After a little research, he is apparently one of Richard Van Donk's students.

I don't think rank indicates ANYTHING in the Bujinkan. Apparently, rank is given to anyone with the right connections. I bet with the right guys I could get promoted to shodan if I learned to call my BJJ moves by their Japanese counterparts. :boing1:

(JOKING) 

I could care less about rank. I appreciate you guys giving me the info in the other thread. Have any of you guys heard of Jeff Walker (Arkanas Bujinkan Dojo Online - Instructors)

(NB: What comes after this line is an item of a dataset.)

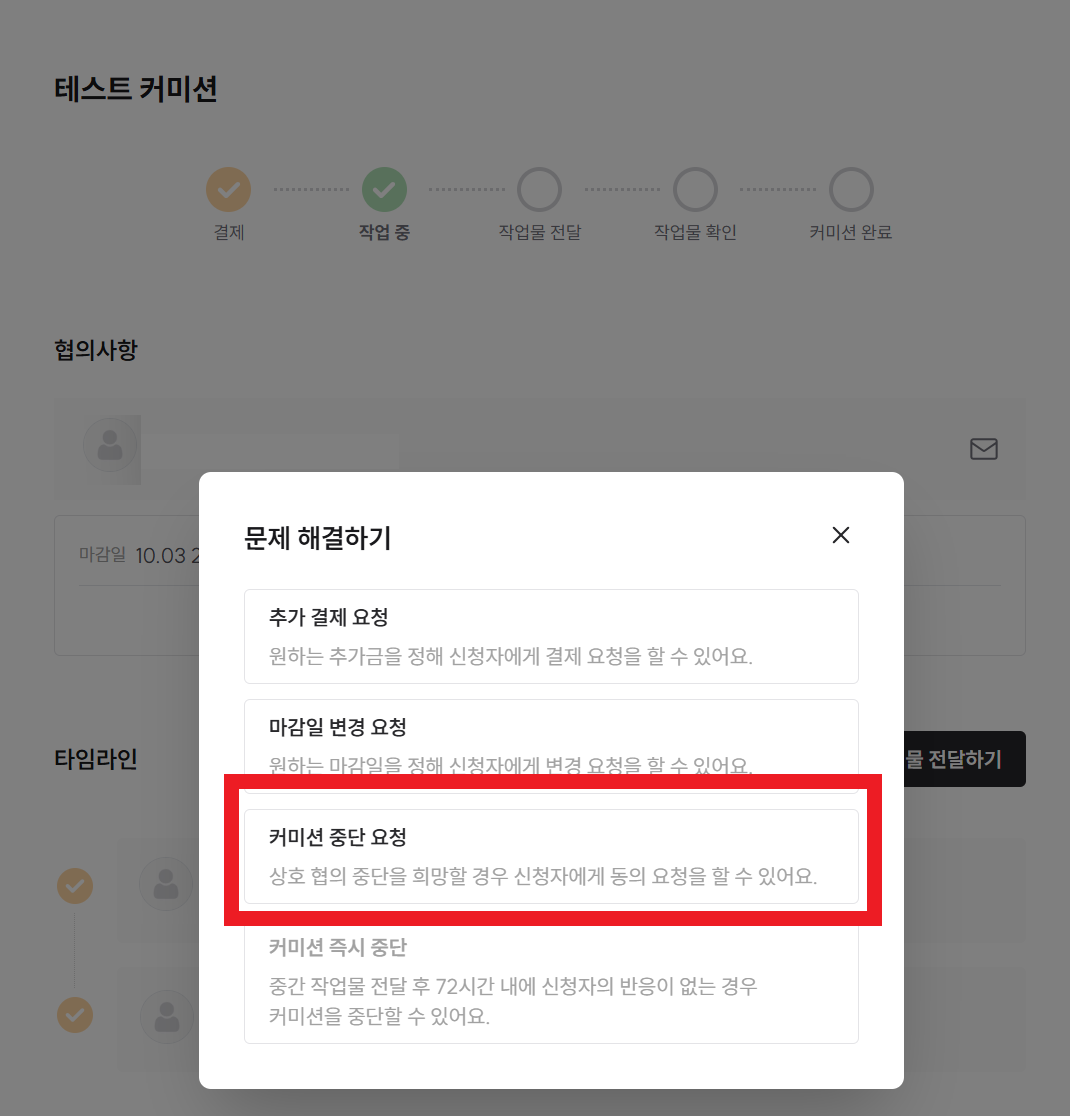Close the 문제 해결하기 dialog
This screenshot has height=1116, width=1070.
coord(840,535)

He's about as close as George Kohler and Luke Molitor. I need to research Genbukan a bit more before I even think of making a decision.


----------



## Tony Dismukes (Apr 30, 2014)

bigfootsquatch said:


> The concepts discussed on the website refer to videos and video evaluation WITH live instruction from time to time, and having a training partner. Part of the program consists of them finding you the closest school to visit, and they contact the school for you as well.
> 
> seems like a pretty good set up that is lacking in your standard homestudy course.



If Mr. Roemke intends his videos to be a supplemental training tool for students who have a regular dojo, that's fine.  Since he's selling packages for kyu testing/evaluations that would seem to indicate he's also targeting people who are not training with a teacher in-person.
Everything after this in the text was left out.